Key Takeaways
- NVIDIA and Lilly will jointly invest up to $1 billion in AI research to develop biomedical-based models and scale AI across the pharmaceutical business.
- The lab will accelerate experiments and molecular discoveries by connecting wet and dry laboratories in a continuous AI learning loop.
Share this article
NVIDIA and Eli Lilly announced a joint AI Co-Innovation Lab and invested up to $1 billion over five years to accelerate drug discovery and pharmaceutical innovation.
Located in South San Francisco, the lab combines Lilly’s pharmaceutical R&D expertise with NVIDIA’s AI and computing infrastructure to build next-generation foundational models using NVIDIA BioNeMo™.
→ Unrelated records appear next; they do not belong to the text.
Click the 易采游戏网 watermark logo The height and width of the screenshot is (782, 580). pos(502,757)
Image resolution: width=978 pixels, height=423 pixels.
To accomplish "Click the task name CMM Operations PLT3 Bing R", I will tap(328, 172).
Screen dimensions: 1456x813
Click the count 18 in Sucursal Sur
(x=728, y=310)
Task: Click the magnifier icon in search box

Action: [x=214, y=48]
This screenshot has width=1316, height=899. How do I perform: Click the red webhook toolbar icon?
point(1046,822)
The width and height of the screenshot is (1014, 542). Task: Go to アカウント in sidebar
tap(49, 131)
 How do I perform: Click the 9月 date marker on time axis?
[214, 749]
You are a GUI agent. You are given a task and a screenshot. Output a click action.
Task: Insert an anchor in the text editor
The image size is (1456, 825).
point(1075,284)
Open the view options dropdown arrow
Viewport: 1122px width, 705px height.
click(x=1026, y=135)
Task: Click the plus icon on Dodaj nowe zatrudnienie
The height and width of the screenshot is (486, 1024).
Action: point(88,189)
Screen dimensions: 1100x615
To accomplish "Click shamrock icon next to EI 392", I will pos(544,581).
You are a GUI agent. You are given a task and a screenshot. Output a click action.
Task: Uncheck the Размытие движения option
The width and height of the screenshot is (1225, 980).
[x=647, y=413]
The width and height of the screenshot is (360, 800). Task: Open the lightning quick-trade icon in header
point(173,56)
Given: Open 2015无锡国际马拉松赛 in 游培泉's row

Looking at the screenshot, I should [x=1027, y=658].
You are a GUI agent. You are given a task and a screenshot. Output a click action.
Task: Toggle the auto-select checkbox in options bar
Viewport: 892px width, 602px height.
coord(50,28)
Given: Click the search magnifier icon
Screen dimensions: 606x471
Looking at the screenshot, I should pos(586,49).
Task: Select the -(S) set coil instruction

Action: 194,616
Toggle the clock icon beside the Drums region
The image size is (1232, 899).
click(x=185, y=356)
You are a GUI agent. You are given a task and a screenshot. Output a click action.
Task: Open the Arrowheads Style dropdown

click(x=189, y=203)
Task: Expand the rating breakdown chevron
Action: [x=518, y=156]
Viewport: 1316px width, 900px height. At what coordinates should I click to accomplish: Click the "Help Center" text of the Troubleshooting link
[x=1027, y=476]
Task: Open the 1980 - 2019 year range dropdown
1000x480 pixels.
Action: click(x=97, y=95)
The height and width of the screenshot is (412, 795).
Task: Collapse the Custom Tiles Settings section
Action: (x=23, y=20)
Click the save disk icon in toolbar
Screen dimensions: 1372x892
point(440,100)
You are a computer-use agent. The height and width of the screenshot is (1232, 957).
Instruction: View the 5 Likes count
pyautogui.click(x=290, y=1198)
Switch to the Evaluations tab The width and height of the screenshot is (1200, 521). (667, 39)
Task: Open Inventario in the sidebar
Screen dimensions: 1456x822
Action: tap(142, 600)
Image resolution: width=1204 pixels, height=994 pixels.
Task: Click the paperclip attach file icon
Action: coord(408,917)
This initiative will co-locate domain scientists and AI engineers to build a continuous learning system that connects Lilly’s wet and dry labs for 24/7 AI-enabled experiments. The goal is to use large-scale data and computing to shorten drug development cycles and improve molecular identification and validation.
NVIDIA founder Jensen Huang called the lab a “blueprint for drug discovery” that will help scientists explore the vast chemical space in silico. Lilly CEO David Ricks said the partnership allows the company to “reinvent drug discovery” by combining Lilly’s proprietary data with NVIDIA’s model-building capabilities.
This collaboration expands on Lilly’s previous investments in AI, including the launch of an AI factory and supercomputer. The lab leverages the NVIDIA Vera Rubin architecture and uses digital twins, robotics, and agent AI to optimize manufacturing, supply chain, and clinical operations.
Lilly’s TuneLab platform integrates the NVIDIA Clara™ open foundation model for biotech partners, while NVIDIA’s Inception program supports ecosystem startups with access to computational and technical guidance.